Types of CMT

Mitofusin 2 (MFN2) – CMT2A

CMT is inherited in an autosomal dominant manner. CMT2A is caused by mutations in a gene called MFN2, which produces the protein mitofusin-2. It usually presents with an earlier onset (childhood) and may be more severe than common types of CMT. Some patients with the MFN2 gene have optic neuropathy, causing blindness.

HNF Research Initiatives

Novel Disease Modifying Drugs

Miralinc Pharmaceuticals

Founded with the initial support of the HNF to advance a next generation Histone deacetylase subtype 6 (HDAC6) for CMT2A patients. HDAC6 is a strong therapeutic target for CMT2A and other subtypes of CMT with preclinical validation from academic research in animal models. HNF has supported a decade of research in this class of drugs with TRIAD partners.

FDA Repurpose Drugs


In September 2021, HNF partnered with Rarebase a public benefit company that leverages cutting-edge technology (Function, a tech-enabled drug discovery platform) and biology using FDA-approved drugs to deliver accelerated, off-label treatments for CMT2A. HNF has completed Phase I of the project.

Natural History Studies

The Global Registry for Inherited Neuropathies (GRIN)

Developed in 2013 to stratify large groups of patients for all types of CMT to gain a deeper understanding of CMT. This important data also allows HNF to better identify the burden, diagnostic journey, and prevalence of CMT that will aid TRIAD research partners.

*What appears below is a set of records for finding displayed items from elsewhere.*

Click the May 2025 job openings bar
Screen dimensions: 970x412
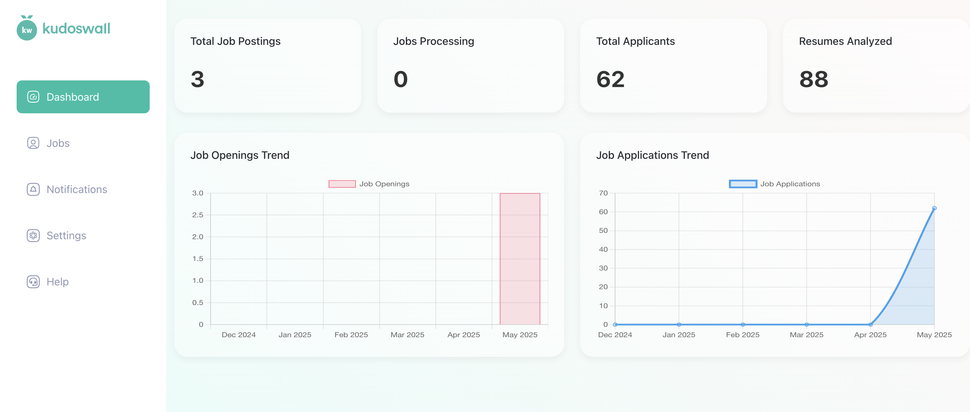coord(520,259)
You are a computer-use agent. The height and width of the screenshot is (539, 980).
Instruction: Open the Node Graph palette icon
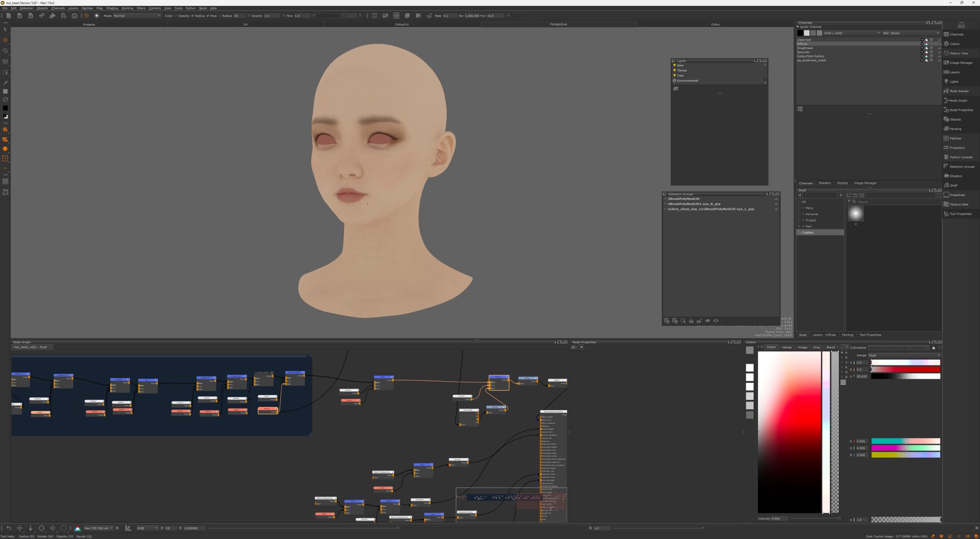click(x=947, y=100)
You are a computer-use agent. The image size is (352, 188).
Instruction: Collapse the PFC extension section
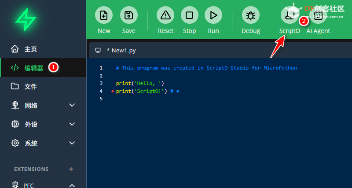(72, 185)
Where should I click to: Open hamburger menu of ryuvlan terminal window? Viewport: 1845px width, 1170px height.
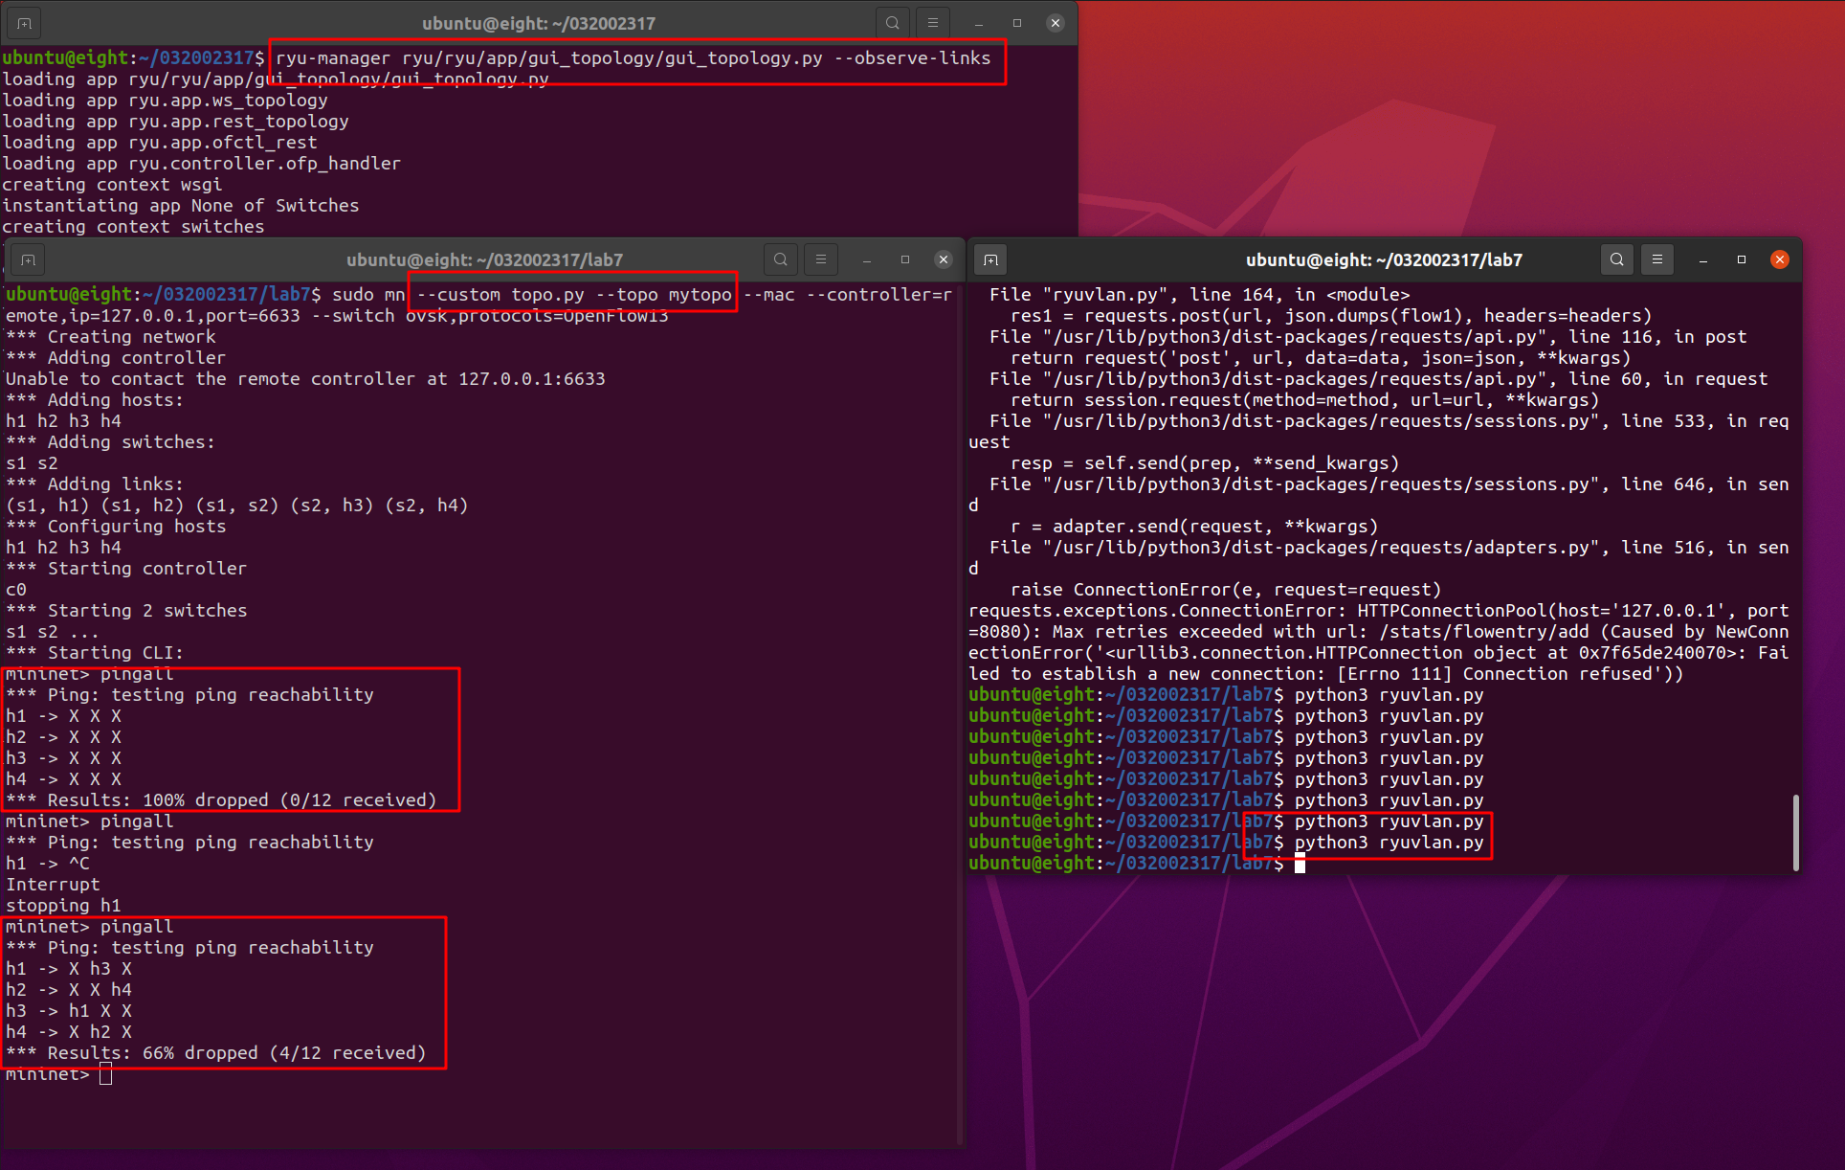(x=1657, y=259)
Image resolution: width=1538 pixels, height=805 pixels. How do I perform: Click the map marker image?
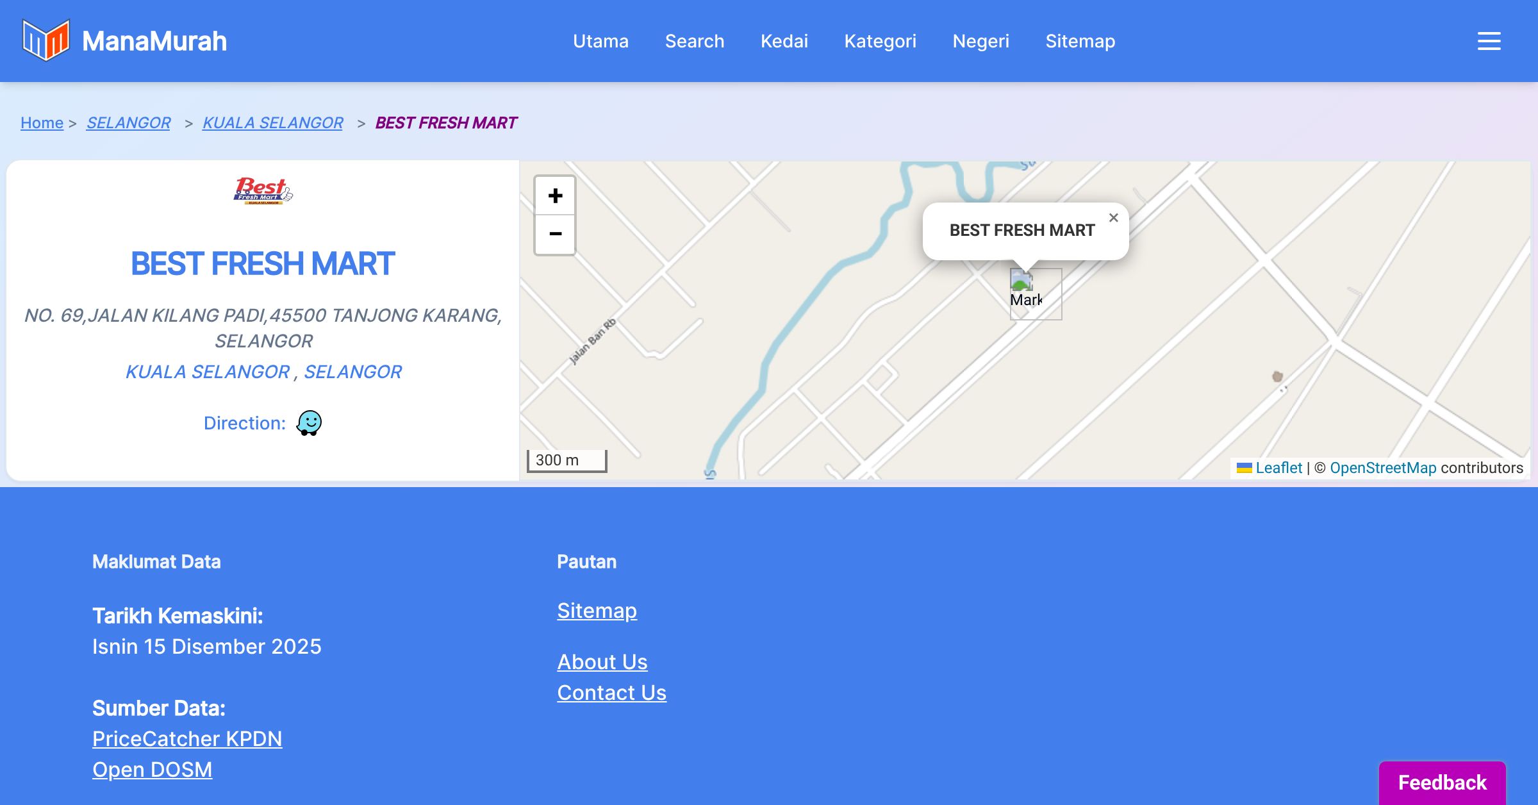point(1035,294)
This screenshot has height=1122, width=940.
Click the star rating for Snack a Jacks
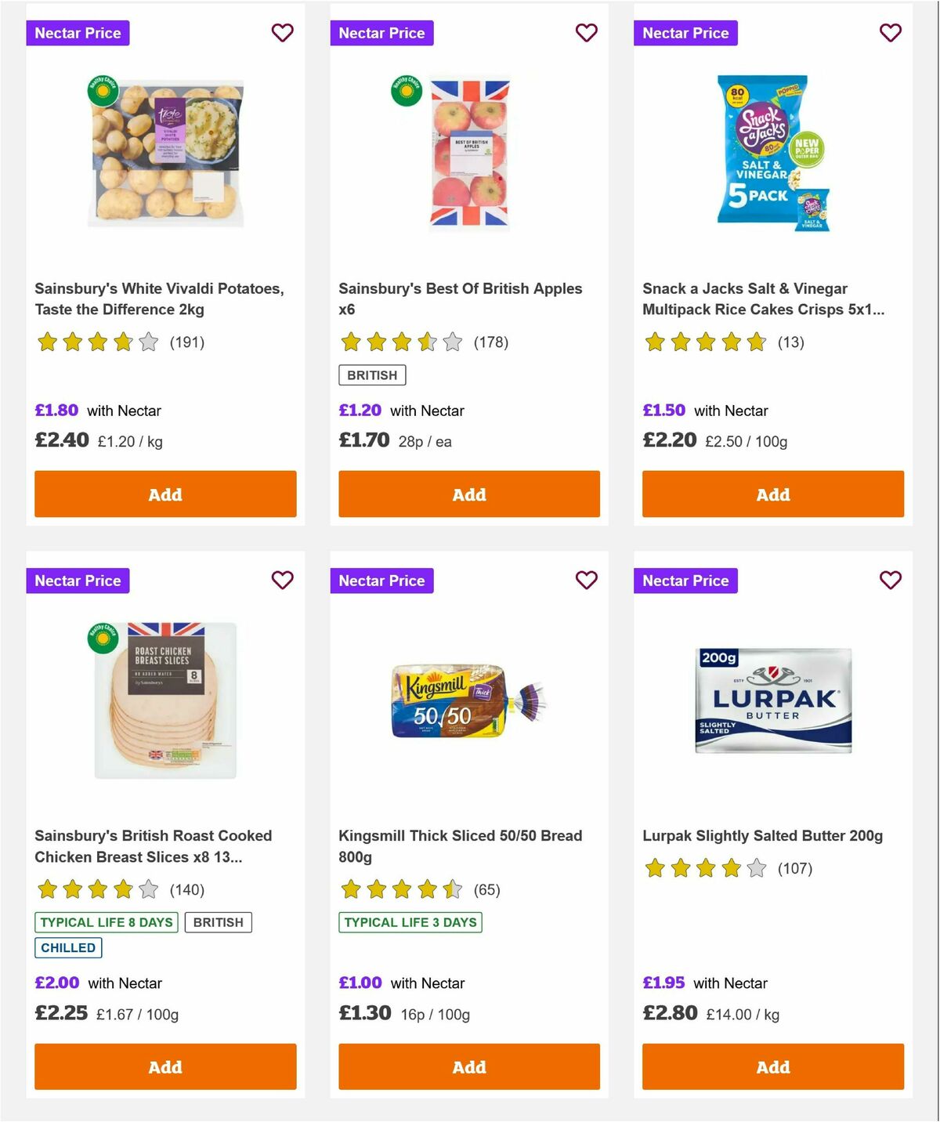[x=705, y=342]
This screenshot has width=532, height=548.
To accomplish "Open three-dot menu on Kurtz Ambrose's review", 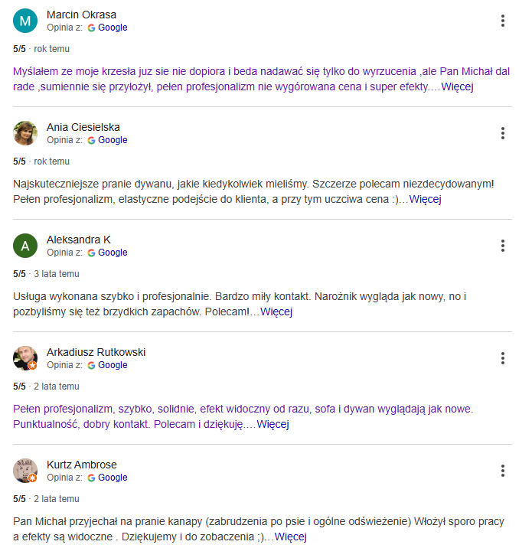I will tap(502, 471).
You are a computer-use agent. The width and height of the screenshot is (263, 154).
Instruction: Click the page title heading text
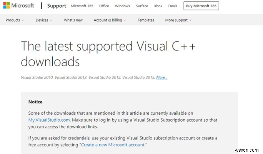point(108,54)
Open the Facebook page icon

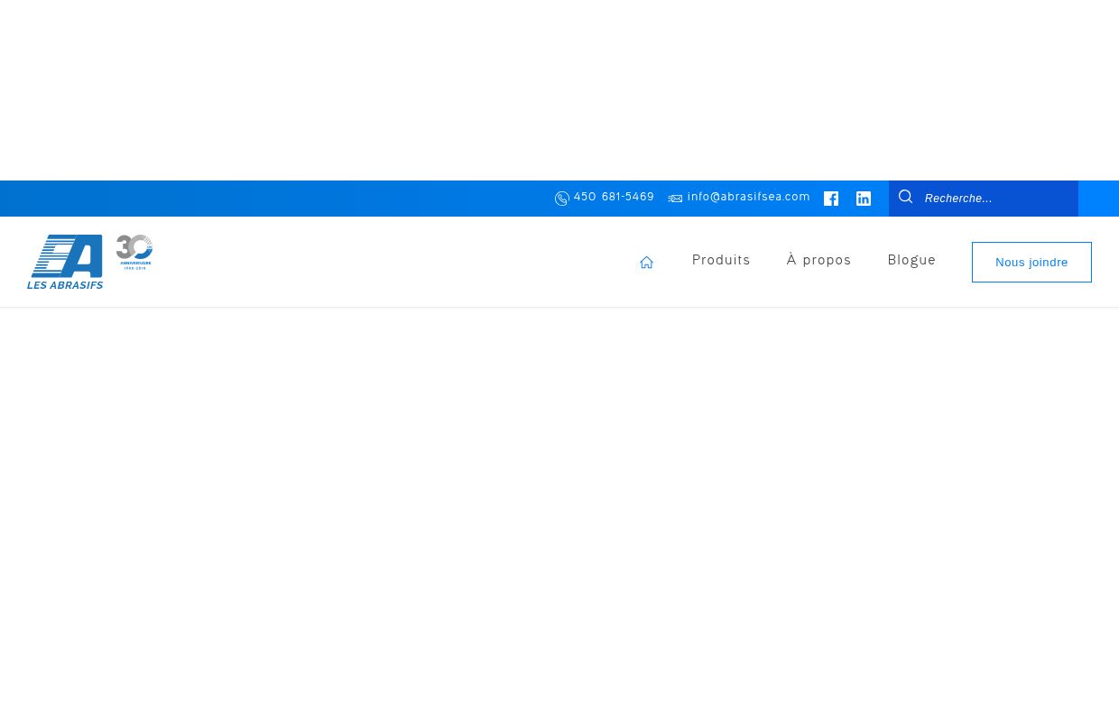831,199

Patient data = Improved Research & Clinical Trial Design.

CMT&Me App

A smartphone digital study sponsored by Pharnext Pharmaceuticals in collaboration with HNF, other CMT advocacy groups and experts in six countries to collect real-world anonymised data from adults (≥18 years) living with CMT. The aggregated data is available in close to real time, via dashboards and is analyzed based on pre-set criteria (ie. diseases stage, daily symptoms, age, demographics) to understand the real-world impact of CMT and the unmet needs of patients.

If you don’t know your CMT type, you can find out from the HNF through The CMT Genie Program.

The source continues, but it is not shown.